While it is too late now, you should have just paid cash for the
house. You would have avoided the 1% load origination fee, prepaid
interest, and the interest on the payments that you have made so
far. That probably adds up to over $10,000 by now. That is a
pretty expensive error, in my opinion.

-john-

--
================================================== ==================
John A. Weeks III 952-432-2708 john[at]johnweeks.com
Newave Communications http://www.johnweeks.com
================================================== ==================

 
Old 07-29-2004, 06:35 PM
Ron Peterson
Guest
 
Posts: n/a
Default Re: payoff car loan or pay towards mortgage?
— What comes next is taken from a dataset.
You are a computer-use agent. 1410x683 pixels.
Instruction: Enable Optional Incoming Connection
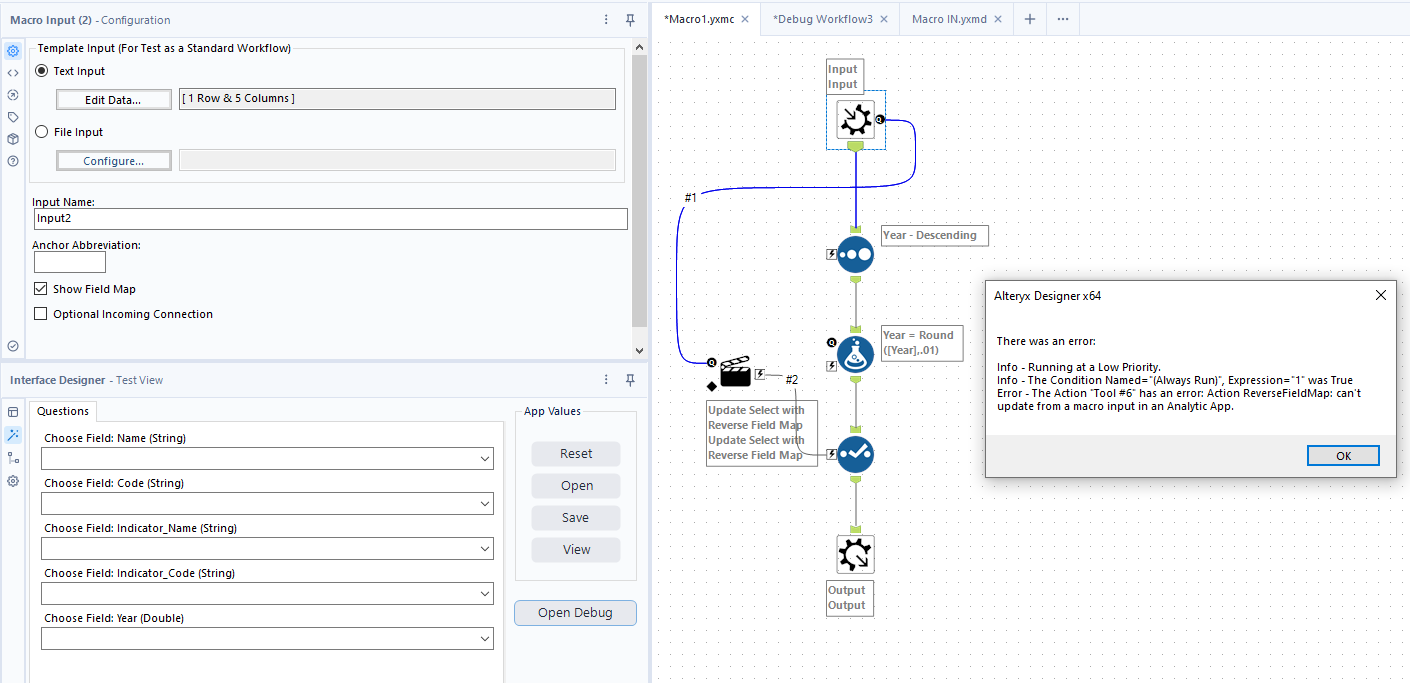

MikePier <mikepier[at]optonline.net> wrote:
- quote -

> This is my situation:

> $22,000 auto loan [at] 5.5% 4.5 years left.
> $333,700 mortgage [at] 6.25% 30 years left (just purchased house)
> $365,000 in cash in the bank ( some in conservative bond mutual
> funds).


People need more information to give you good advice. How much equity to
you have in your house? What is your approximate annual income and how
secure is it? What is your approximate age? What is your marital and
children situation.

- quote -

> I wanted to pay off my car loan since I am not getting any tax
> advantages. Plus it would save me $3100 in interest over the 4.5 years
> left on it. I'm not sure if it would be better to put it towards the
> mortgage, or just keep the money and find other ways to invest.


Pay off your car loan. Sell your bond mutual funds because interest
rates are going up. Buy some stock mutual funds, and pay off some of
your mortgage. I don't think you need more than $80,000 in the bank or
money market.

--
Ron

  #-1  
Old 07-29-2004, 05:00 PM
MikePier
Guest
 
Posts: n/a
Default payoff car loan or pay towards mortgage?

This is my situation:

$22,000 auto loan [at] 5.5% 4.5 years left.
$333,700 mortgage [at] 6.25% 30 years left (just purchased house)
$365,000 in cash in the bank ( some in conservative bond mutual
funds).

I wanted to pay off my car loan since I am not getting any tax
advantages. Plus it would save me $3100 in interest over the 4.5 years
left on it. I'm not sure if it would be better to put it towards the
mortgage, or just keep the money and find other ways to invest.